(Aim)
Please swap "Open" for "Click" throughout the records below and write them out again with nothing else changed, leaving out the pictures.

Rows of pointing data
[start]

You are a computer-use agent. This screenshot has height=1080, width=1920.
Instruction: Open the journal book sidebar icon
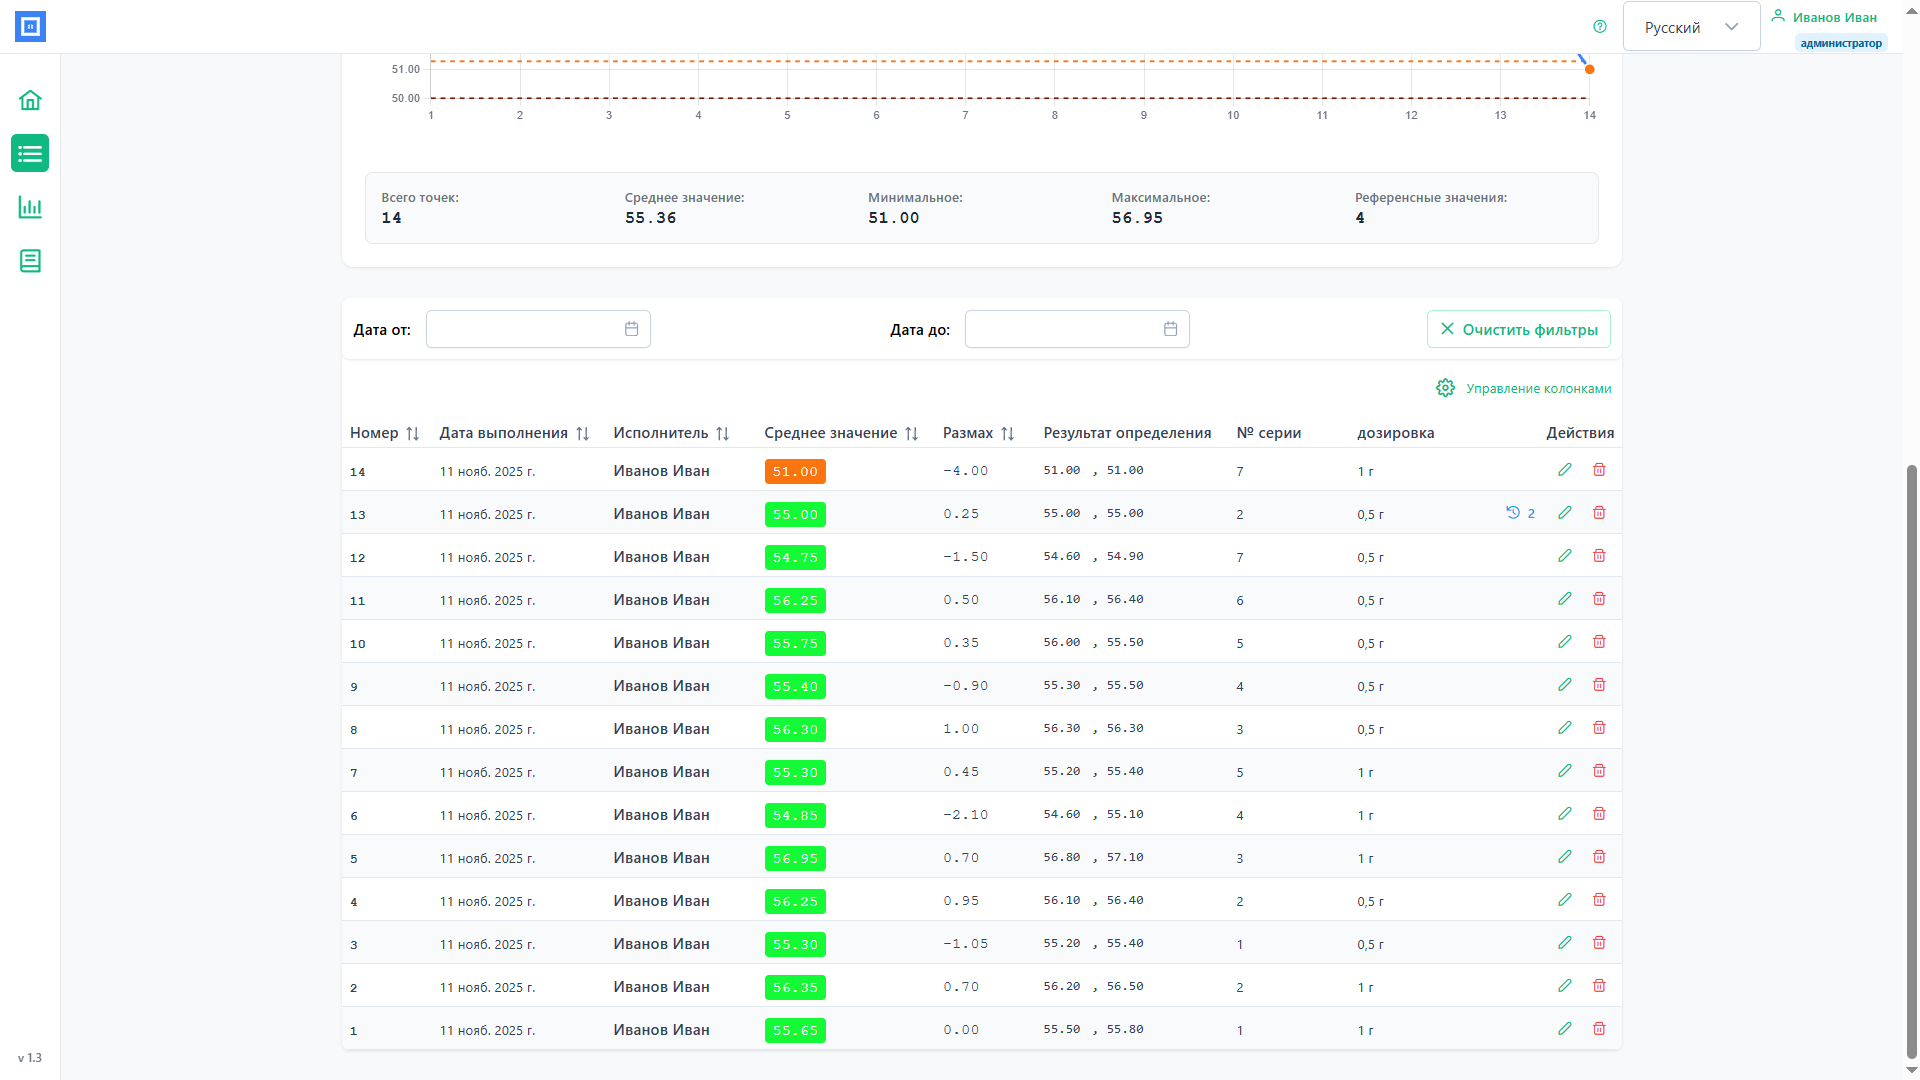point(30,261)
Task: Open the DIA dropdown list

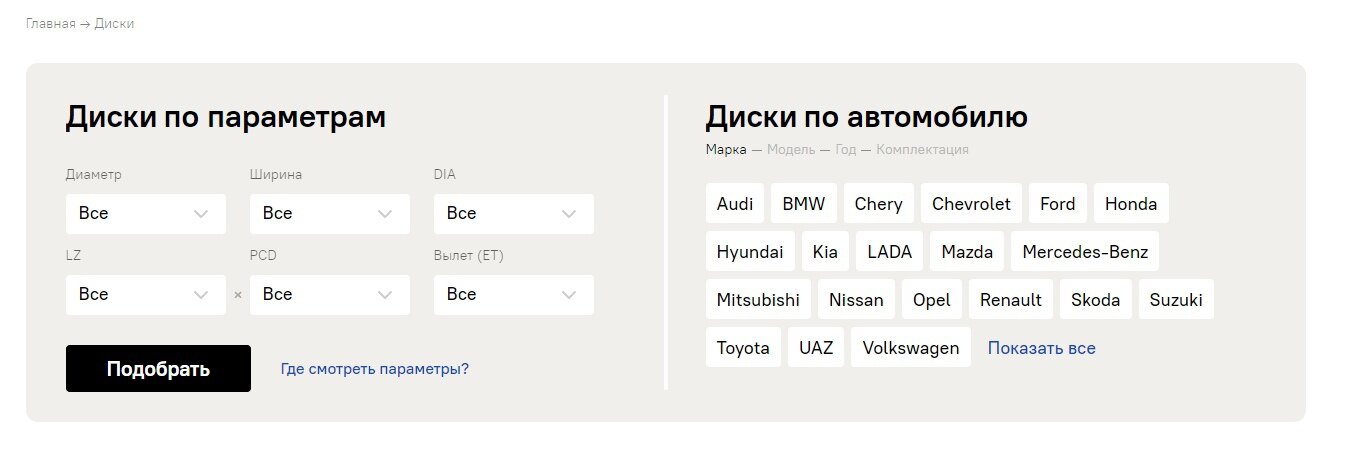Action: coord(513,214)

[end]

(Solution for this problem)
You are a computer-use agent. This screenshot has height=1080, width=1920.
Instruction: Click the journal book sidebar icon
point(30,261)
Task: Click the DIA dropdown list

Action: coord(513,214)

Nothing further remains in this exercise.